◆ TASK MATERIAL ◆
>> start
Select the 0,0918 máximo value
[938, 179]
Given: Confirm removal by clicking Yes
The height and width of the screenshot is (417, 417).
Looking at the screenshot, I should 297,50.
>> end
◆ SHORT TASK ◆
Present the lines above as a Markdown table with a No. column holding the row number and a Text column holding the line. Leave out blank lines.

◆ OUTPUT ◆
| No. | Text |
|---|---|
| 1 | Select the 0,0918 máximo value |
| 2 | [938, 179] |
| 3 | Given: Confirm removal by clicking Yes |
| 4 | The height and width of the screenshot is (417, 417). |
| 5 | Looking at the screenshot, I should 297,50. |